Sekundierende Nachtwächterrolle

Wieso wurde dieser Verbrecher, der als islamistischer Gefährder längst behördenbekannt war, zum Schutze der Bevölkerung nicht bereits im Vorwege aus dem Verkehr gezogen und bis zur penibel korrekten Abschiebung in Haft genommen? Ist das jetzt vielleicht nur die Spitze eines Behördenskandals ungeheuren Ausmaßes? Für den trüge insbesondere der Innensenator die volle Verantwortung, vom Bürgermeister der Hansestadt ganz zu schweigen. Der Staat sollte wirklich ernsthaft besorgt sein, dass er sich bei der Terrorismusbekämpfung ideologisch nicht weiter in eine passiv sekundierende Nachtwächterrolle hineinmanövriert und den prophylaktischen Schutz seiner Bürger nicht ganz an den Nagel hängt.

Thomas Prohn, per E-Mail

Einreise ohne Papiere

Nach Aussage von Bürgermeister Scholz konnte der Attentäter bisher nicht abgeschoben werden, weil seine Papiere fehlten.
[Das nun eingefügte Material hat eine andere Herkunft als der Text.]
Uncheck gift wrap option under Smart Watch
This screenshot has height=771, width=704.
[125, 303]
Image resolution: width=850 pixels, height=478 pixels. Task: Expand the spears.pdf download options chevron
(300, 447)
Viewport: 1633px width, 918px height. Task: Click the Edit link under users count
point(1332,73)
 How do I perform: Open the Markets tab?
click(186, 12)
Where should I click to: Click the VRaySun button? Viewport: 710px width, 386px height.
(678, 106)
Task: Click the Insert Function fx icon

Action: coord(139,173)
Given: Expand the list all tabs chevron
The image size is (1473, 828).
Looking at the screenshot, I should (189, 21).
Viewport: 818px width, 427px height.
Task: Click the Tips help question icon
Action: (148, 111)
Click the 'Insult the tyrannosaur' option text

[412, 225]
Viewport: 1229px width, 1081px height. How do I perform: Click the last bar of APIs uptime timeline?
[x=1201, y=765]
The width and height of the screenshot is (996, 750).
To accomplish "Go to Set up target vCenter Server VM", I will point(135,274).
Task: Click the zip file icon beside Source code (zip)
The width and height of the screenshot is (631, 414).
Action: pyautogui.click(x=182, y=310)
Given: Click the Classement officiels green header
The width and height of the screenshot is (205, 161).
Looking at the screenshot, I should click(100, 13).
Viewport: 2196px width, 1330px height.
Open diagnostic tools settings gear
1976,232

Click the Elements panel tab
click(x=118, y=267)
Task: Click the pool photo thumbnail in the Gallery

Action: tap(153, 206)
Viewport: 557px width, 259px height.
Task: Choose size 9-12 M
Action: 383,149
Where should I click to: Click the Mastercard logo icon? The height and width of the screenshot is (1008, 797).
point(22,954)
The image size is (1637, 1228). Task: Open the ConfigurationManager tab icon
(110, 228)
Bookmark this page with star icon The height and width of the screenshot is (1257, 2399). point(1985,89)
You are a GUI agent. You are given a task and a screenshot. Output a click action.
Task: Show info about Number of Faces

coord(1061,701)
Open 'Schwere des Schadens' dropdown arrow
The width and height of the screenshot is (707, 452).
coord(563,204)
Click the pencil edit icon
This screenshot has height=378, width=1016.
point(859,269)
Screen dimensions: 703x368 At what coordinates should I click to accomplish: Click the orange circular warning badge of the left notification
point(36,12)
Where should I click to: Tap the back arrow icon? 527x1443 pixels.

Die Politik muss sich jedoch fragen lassen, warum man diese Person sowie auch viele andere ohne Papiere überhaupt hat einreisen lassen.

Joachim Dubke, per E-Mail

Viel Kraft und Beistand

Ich möchte mich beim Abendblatt für die schnellen und umfangreichen Informationen zu dem Anschlag bedanken. Ich bin sehr betroffen, dass ein Mensch getötet wurde und viele verletzt wurden.

Ich wünsche den Opfern und ihren Angehörigen viel Kraft und Beistand. Erschrocken bin ich über die "Reaktionen" in der Stadt Hamburg, pünktlich um 22.30 Uhr eröffnet der Dom mit seinem Feuerwerk – so als wenn nichts passiert wäre. Wir gönnen den Opfern nicht einmal wenige Stunden der Trauer – die Show muss weitergehen. Das trifft mich sehr. Sind wir Menschen wirklich schon so verroht?